William Kent Krueger, Fox Creek

I realize that the calendar says spring and most of the country is seeing spring but, until two days ago, I was still seeing winter. Big snow piles everywhere after a very long, very snowy winter.

To be honest, I’m still feeling a little winter too.

While Minnesota’s ridiculously long season of snow started with a bang (well, a blizzard) in December, my winter actually blew in the previous March. It began the morning I walked into my husband’s ICU room and learned he’d suffered a severe stroke after open-heart surgery.

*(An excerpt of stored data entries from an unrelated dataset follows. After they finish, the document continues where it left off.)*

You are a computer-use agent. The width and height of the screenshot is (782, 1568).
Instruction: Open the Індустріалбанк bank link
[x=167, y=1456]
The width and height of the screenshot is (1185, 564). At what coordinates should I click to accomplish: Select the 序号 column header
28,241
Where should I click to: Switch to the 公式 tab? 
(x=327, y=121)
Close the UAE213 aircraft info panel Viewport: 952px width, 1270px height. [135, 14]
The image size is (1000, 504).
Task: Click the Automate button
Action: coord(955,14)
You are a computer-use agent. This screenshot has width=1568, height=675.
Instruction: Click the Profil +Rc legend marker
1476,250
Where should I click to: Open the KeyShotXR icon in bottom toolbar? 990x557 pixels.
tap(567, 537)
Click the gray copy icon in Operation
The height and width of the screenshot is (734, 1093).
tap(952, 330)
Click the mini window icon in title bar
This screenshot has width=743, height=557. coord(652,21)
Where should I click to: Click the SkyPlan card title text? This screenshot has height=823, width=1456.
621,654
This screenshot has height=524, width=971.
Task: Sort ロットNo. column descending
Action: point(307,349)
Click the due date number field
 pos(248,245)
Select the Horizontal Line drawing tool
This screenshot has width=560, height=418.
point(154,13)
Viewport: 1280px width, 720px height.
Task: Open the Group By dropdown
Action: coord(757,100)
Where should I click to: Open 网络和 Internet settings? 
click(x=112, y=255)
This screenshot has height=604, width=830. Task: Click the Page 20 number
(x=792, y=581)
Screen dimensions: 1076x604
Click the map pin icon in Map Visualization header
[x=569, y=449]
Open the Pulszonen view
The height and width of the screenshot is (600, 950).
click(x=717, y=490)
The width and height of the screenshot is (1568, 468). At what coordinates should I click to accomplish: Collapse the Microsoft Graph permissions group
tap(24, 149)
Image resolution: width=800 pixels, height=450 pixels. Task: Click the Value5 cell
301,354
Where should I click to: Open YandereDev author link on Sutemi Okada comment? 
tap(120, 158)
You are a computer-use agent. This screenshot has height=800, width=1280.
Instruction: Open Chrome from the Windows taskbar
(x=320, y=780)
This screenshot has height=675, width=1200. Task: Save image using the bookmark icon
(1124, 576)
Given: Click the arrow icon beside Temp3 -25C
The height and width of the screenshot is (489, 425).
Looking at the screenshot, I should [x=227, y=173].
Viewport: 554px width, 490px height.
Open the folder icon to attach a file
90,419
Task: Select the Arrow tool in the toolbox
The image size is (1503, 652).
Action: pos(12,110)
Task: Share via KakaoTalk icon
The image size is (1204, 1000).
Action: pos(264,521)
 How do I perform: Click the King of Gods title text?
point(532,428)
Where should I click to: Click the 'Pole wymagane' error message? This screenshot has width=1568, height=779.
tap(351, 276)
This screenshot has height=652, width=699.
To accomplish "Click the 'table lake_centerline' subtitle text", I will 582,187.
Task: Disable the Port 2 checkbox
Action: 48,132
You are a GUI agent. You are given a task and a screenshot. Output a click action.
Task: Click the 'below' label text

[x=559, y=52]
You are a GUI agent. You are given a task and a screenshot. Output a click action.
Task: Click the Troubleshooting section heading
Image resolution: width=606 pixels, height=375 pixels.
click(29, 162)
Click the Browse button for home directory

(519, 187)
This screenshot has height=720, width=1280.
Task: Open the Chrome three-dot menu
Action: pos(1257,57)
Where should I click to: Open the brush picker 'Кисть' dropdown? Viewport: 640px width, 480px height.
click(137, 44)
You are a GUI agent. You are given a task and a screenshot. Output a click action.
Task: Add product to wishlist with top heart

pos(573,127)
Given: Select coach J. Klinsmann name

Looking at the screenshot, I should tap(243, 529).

Months later, on a glorious summer day, I ran into friends…and found myself barely able to tolerate talking with them. Anger at our situation overwhelmed me, frustration at them discussing things that seemed so unimportant in comparison. That was the day I realized I needed to pull away from others for a while.

My sister-in-law warned me not to isolate. But I had to isolate. I certainly was in no condition to be a good friend to someone else, and I had no energy at the end of the day to share what I lived through that day.

So, by time covid hit our house in November, I was used to isolating. It felt comfortable. And by the time I emerged from covid in December, true winter had fully covered our house.

Recently, as the calendar began to close in on spring, I found I needed just a little more time to feel winter. Just a little more focusing on “being.”

Time here, all but means nothing
Just shadows that move ‘cross the wall
They keep me company, but they don’t ask of me
They don’t say nothing at all

And I need just a little more silence
And I need just a little more time

Sarah McLachlan, “Time” from Afterglow

I knew I would be “doing” less after shoulder surgery in mid-February, giving me more time for “being.” Shortly before surgery, I saw a quote from a book by Katherine May called Wintering: The Power of Rest and Retreat in Difficult Times. Ah, now there was a book I needed to read while recovering!

“But if happiness is a skill, then sadness is, too. … As adults, we often have to learn to hear the clarity of its call. That is wintering. It is the active acceptance of sadness. … It is the courage to stare down the worst parts of our experience and to commit to healing them the best we can.”

Yes, wintering was what I had been doing, allowing myself to feel a sad winter season from one spring all the way to the next.

“Underneath this chaos and clutter lies a longing for more elemental things – love, beauty, comfort, a short spell of oblivion once in a while.”

“I love the inconvenience [of snow] the same way that I sneakingly love a bad cold: the irresistible disruption to mundane life, forcing you to stop for a while and step outside your normal habits.”

Longing for oblivion, disruption. Yes, that resonated. Not so much because life’s been mundane but more because it’s been anything but.

…do not grieve like [those] who have no hope.

1 THESSALONIANS 4:13

Yet wintering is not giving up. It’s not depression.

It’s a reset. A hard, complete reset. It’s a pause from life…that will restore life.

And sometimes that takes longer than a calendar winter. Sometimes it takes place outside of the calendar’s winter season completely. It’s feeling winter for as long as we need to, until one morning the sun shines and finally the deep winter snow begins to melt.